Ploaghe e la politica delle panchine: la rinascita della piazzetta ex ONMI

C’è una geografia intima, nei nostri paesi di provincia, che non si impara sulle mappe catastali, ma misurando a passi lenti le piazze. La piazza, da queste parti, non è mai un semplice vuoto architettonico lasciato per sbaglio tra i palazzi dai costruttori: è il teatro stabile della comunità, la piccola agorà dove si consumano le chiacchiere, si stringono i patti e si osserva, banalmente, lo scorrere del tempo e delle generazioni.

A Ploaghe, questo ruolo di palcoscenico sociale spetta di diritto alla piazzetta XXVIII Aprile, uno slargo che la memoria collettiva e la toponomastica popolare si ostinano a chiamare zona "ex ONMI". Per i lettori più giovani, a cui queste sigle dicono poco o nulla, vale la pena sciogliere l'acronimo: l'Opera Nazionale Maternità e Infanzia fu un ente assistenziale nato durante il Ventennio e definitivamente sciolto a metà degli anni Settanta. I suoi vecchi stabili, sparsi in mezza Italia, sono spesso rimasti in eredità ai Comuni, diventando il cuore pulsante e talvolta decadente dei quartieri. Ebbene, da oggi, quello spazio ploaghese cambia faccia.

Grazie a un finanziamento regionale di 75mila euro l'area è stata oggetto di un profondo e necessario restyling. La politica, quando esce dalle beghe di palazzo e cala sul selciato, funziona esattamente così: serve un "terminale" locale che conosca l'urgenza e una "sponda" nei palazzi regionali che trovi la copertura finanziaria. In questo caso, l'asse istituzionale è stato composto dalla consigliera comunale Annamaria Faedda, la quale sottolinea come il progetto sia stato da lei "fortemente voluto e ottenuto grazie al lavoro in sinergia", e dal consigliere regionale Valdo Di Nolfo.

Il risultato pratico si traduce in nuove pavimentazioni, la sostituzione delle panchine usurate dal tempo e dal clima, e una ritrovata decenza urbana. A rivendicare l'operazione è la stessa Faedda, che inquadra l'intervento in un disegno più ampio: «La piazzetta XXVIII aprile rappresenta molto di più di uno spazio pubblico – commenta Annamaria Faedda, che continua a lavorare con attenzione e cura per la riqualificazione degli spazi del paese, come già successo per il finanziamento per il Palazzetto dello sport– è un punto di riferimento per tante ragazze e ragazzi e un luogo in cui la comunità si ritrova, soprattutto durante le feste e i momenti di aggregazione. Intervenire qui significava dare un segnale concreto: investire nei luoghi vissuti ogni giorno dalle persone e restituire loro qualità, decoro urbano e pregio».

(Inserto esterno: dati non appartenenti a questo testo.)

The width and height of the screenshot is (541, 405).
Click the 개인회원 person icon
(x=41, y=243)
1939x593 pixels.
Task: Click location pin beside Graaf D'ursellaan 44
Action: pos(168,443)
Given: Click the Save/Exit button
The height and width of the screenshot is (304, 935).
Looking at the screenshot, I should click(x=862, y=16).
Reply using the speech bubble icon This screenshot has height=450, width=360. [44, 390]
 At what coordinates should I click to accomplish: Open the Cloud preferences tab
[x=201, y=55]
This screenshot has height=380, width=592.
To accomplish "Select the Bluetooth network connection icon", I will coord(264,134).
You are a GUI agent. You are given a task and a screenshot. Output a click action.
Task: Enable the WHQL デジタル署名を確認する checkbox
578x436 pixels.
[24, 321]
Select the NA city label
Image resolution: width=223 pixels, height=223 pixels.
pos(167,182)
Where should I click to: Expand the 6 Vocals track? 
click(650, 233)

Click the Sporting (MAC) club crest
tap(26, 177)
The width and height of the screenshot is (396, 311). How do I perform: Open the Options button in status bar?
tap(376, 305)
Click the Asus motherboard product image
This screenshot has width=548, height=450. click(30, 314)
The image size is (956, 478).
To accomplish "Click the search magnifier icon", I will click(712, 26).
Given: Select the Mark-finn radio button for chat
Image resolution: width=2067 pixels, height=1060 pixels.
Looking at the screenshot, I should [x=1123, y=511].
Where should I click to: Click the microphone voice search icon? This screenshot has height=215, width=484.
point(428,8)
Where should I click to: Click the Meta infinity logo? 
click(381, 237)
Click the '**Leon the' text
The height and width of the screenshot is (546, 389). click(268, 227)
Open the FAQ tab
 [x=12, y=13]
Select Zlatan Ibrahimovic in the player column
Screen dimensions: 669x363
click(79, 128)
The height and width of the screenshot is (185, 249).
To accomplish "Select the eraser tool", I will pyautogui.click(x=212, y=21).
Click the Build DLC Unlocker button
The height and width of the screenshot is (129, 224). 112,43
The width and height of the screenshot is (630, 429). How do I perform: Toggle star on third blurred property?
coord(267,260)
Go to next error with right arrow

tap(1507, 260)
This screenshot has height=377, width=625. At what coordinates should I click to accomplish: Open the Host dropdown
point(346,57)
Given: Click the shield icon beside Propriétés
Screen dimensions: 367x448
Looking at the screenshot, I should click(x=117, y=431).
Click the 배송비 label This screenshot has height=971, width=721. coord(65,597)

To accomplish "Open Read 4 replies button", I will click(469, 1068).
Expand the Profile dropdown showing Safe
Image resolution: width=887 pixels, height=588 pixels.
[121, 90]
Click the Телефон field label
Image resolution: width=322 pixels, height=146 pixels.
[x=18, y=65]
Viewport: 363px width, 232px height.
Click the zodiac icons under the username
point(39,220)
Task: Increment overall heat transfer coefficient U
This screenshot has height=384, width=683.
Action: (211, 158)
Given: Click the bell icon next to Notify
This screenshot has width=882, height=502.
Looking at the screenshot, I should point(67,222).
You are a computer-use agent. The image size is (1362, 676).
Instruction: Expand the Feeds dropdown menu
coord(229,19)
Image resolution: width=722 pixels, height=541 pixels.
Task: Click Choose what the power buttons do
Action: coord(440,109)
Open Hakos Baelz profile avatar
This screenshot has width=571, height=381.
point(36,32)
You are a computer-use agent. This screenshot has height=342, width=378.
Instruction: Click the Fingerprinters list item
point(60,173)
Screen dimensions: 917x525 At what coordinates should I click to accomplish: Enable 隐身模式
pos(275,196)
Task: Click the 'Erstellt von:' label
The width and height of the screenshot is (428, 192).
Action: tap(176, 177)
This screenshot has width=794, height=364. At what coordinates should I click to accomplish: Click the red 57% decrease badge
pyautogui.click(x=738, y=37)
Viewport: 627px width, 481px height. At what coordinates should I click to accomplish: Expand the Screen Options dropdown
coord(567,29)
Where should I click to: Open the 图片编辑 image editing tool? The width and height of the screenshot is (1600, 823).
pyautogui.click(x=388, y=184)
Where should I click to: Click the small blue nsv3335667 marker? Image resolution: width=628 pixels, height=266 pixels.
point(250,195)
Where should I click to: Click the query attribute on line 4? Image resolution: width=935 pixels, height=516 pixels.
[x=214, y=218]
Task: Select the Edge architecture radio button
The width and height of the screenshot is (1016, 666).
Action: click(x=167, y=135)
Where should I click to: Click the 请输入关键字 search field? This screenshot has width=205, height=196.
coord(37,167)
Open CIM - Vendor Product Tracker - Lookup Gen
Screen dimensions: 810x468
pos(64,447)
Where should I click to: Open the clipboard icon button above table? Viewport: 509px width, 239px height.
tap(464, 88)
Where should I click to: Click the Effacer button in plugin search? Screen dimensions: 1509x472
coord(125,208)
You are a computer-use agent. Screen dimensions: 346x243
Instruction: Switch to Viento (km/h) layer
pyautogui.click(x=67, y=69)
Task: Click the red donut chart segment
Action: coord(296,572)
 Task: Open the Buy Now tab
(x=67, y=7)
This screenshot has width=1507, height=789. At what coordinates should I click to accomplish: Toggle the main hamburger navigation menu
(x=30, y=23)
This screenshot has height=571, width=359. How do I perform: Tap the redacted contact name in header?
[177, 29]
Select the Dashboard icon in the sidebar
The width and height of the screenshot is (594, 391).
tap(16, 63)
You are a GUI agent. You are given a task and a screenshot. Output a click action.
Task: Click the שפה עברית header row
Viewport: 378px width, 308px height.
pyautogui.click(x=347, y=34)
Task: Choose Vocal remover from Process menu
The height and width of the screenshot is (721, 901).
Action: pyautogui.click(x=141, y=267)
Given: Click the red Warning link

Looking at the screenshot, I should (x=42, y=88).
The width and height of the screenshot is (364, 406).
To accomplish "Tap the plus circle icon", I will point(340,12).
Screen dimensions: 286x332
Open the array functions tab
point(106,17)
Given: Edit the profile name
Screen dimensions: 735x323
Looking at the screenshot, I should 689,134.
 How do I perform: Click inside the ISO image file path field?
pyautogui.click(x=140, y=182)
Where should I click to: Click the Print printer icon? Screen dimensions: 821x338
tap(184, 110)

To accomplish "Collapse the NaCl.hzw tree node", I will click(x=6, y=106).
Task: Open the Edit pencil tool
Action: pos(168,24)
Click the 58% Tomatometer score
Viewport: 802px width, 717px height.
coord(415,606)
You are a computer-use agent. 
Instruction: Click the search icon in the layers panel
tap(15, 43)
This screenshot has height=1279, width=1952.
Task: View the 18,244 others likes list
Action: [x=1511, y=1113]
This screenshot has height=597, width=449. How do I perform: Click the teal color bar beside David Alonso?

A farle eco da Cagliari, sottolineando la natura non puramente estetica dei lavori pubblici nei piccoli centri, è Valdo Di Nolfo: «Lavorare per i territori significa intervenire concretamente con progetti che migliorino la vita della comunità. Riqualificare uno spazio come questo non è solo un intervento di edilizia ma vuol dire rafforzare socialità, identità e senso di appartenenza, soprattutto a beneficio dei più giovani».

A suggellare il restauro, c'è un tocco di colore che tenta di arginare l'anonimato del cemento. I muri non sono stati semplicemente intonacati di fresco, ma sono stati affidati ai pennelli di Vittoria Saba. L'artista contemporanea locale vi ha realizzato un murale che funge da sussidiario illustrato della storia ploaghese: un tentativo visivo di annodare i fili tra il passato del paese e il presente di chi oggi ci passeggia.

«La qualità degli spazi pubblici è una scelta politica precisa: – concludono Faedda e Di Nolfo – continuare su questa strada significa investire su paesi più vivibili, più curati e più vicini alle esigenze delle persone». Un promemoria utile per chiunque ambisca ad amministrare la cosa pubblica: si possono imbastire ore di dibattiti sui massimi sistemi, ma alla fine, il cittadino comune, la bontà di una classe dirigente la misura quasi sempre guardando se la panchina sotto casa è sana e se la piazza è spazzata.